A razão por si só nos aconselharia a apostar na existência de Deus, mas a razão é uma coisa pequena comparada às profundezas confusas do coração humano. O homem caído desperdiça seus dias com diversões em vez de buscar a verdade sobre o que mais importa.

No cristianismo, a verdadeira fé é um dom de Deus, como Pascal bem sabe. Nós a recebemos em uma graça sobrenatural e não podemos nos apoderar dela pelos esforços naturais da razão. Mas o que a razão pode ver é o seguinte: estamos cercados por um universo infinito, impossível de atravessar.

Até mesmo a coisa mais minúscula - um inseto ou um átomo - é infinitamente divisível matematicamente. Mas ainda há mais um abismo infinito para descobrirmos. Se olharmos para dentro de nós mesmos, descobriremos que um leve "traço" de nossa condição não caída permanece. Esse traço nos diz que já fomos felizes, mas não somos agora. E o buraco espiritual dentro de nós é infinito em tamanho. Somente um ser espiritual infinito pode preenchê-lo. Somente Deus pode nos preencher completamente.

Mais tarde, em Pensées, Pascal fornece uma lista elegante de evidências tipológicas das Escrituras que parecem "provar" a verdade do cristianismo. Mas Pascal estava convencido de que essas coisas poderiam aparecer como provas apenas para aqueles a quem Deus já havia concedido fé. A única coisa que ele acreditava poder demonstrar aos seus amigos libertinos era que o cristianismo era venerável e amável: "Venerável porque conhece bem o homem e amável porque promete o verdadeiro bem".

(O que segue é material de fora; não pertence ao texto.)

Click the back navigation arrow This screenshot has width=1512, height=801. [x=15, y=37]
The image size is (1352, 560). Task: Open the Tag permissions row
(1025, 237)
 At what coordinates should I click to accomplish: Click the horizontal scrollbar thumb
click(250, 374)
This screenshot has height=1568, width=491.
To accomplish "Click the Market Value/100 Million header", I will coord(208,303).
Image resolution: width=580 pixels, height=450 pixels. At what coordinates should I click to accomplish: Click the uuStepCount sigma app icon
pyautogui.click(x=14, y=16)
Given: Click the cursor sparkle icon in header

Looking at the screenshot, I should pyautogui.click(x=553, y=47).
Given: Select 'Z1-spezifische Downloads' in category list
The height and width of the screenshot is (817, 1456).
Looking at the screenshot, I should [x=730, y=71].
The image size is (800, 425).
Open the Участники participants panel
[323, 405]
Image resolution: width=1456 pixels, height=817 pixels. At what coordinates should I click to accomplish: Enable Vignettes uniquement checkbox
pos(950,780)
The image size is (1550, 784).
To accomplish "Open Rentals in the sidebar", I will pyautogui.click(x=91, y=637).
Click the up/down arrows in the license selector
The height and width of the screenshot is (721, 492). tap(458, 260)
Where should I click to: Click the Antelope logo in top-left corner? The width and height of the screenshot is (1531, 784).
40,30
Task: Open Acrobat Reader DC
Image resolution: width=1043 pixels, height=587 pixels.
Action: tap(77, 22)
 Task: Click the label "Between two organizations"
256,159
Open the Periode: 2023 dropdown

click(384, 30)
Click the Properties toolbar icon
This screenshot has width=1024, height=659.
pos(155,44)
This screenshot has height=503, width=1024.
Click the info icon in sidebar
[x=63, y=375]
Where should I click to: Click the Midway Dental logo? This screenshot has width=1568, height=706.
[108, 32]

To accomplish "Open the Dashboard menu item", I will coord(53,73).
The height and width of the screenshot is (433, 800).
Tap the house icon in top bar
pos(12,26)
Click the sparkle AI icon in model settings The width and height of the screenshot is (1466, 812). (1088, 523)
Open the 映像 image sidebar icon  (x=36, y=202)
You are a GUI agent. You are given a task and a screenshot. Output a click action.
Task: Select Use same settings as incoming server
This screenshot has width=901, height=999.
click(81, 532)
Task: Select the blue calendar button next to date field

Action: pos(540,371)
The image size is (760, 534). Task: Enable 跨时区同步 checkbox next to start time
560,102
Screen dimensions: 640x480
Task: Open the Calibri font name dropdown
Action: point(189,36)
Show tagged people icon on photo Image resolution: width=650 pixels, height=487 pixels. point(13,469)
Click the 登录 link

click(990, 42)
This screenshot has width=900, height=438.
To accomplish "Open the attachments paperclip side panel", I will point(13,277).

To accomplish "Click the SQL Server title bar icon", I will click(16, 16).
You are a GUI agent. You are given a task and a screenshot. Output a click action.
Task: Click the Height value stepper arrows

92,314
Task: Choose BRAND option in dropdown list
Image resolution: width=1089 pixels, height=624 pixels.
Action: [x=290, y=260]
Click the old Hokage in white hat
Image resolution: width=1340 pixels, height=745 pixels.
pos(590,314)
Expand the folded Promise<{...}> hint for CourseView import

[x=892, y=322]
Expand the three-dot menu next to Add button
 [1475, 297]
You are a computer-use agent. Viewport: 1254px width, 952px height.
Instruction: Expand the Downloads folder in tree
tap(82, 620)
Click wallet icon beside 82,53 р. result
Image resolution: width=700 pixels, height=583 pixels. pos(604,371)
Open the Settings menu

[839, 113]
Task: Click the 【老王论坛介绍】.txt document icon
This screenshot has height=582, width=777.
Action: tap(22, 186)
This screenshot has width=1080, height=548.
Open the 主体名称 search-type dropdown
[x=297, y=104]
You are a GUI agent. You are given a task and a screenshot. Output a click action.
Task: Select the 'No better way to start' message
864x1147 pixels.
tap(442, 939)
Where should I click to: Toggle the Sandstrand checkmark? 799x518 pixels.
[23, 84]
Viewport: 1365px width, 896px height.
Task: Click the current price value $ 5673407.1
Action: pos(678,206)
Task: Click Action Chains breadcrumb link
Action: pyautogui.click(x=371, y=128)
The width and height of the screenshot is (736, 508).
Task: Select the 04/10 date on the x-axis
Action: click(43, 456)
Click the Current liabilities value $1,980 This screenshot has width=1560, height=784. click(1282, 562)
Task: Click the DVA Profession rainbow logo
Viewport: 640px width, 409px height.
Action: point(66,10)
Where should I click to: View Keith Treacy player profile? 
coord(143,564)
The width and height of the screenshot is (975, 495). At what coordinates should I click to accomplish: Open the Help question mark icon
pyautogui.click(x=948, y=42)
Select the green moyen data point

Em resumo, a única apologética convincente para o cristianismo era o fato de ele ser a verdadeira psicologia. Ele sabe o que o homem é: caído. Ele oferece o que o homem quer: o verdadeiro descanso na felicidade. Ele nos diz para procurar - mas também para esperar.

Todos os argumentos fora do que encontramos na natureza humana são considerados de importância secundária por Pascal, ou são descartados com desprezo. Sobre os chamados argumentos cosmológicos de São Paulo, Dionísio, o Areopagita, e Tomás de Aquino, Pascal diz: "dizer [aos incrédulos] que eles só precisam olhar … o curso da lua e dos planetas, e alegar ter concluído a prova com tal argumento, é dar-lhes motivos para acreditar que as provas de nossa religião são muito fracas".

Sem a graça de Deus, não podemos ver tal ordem inteligível na natureza, assim como não podemos ver nenhum poder profético nas Escrituras, conclui Pascal. A prova do cristianismo está no homem: em seu vazio e em seu desejo.

Os escritores católicos modernos têm frequentemente retornado a Pascal como fonte para suas visões imaginativas. Flannery O'Connor e Walker Percy, por exemplo, nos apresentam andarilhos no vazio existencial, buscando a graça que preencherá suas almas. O fato de suas histórias serem tão convincentes é um sinal de que Pascal estava pelo menos meio certo: O cristianismo é a verdadeira psicologia.

Mas isso não é tudo. O cristianismo também é uma proclamação sobre a origem, a ordem e o destino de todas as coisas. O Papa Bento XVI perguntou certa vez: "Será que não estamos mais interessados no cosmos?" Pascal, pelo menos, não estava em sua época; ele estava muito envolvido em convencer os libertinos psicologicamente perturbados a buscar Deus dentro de si.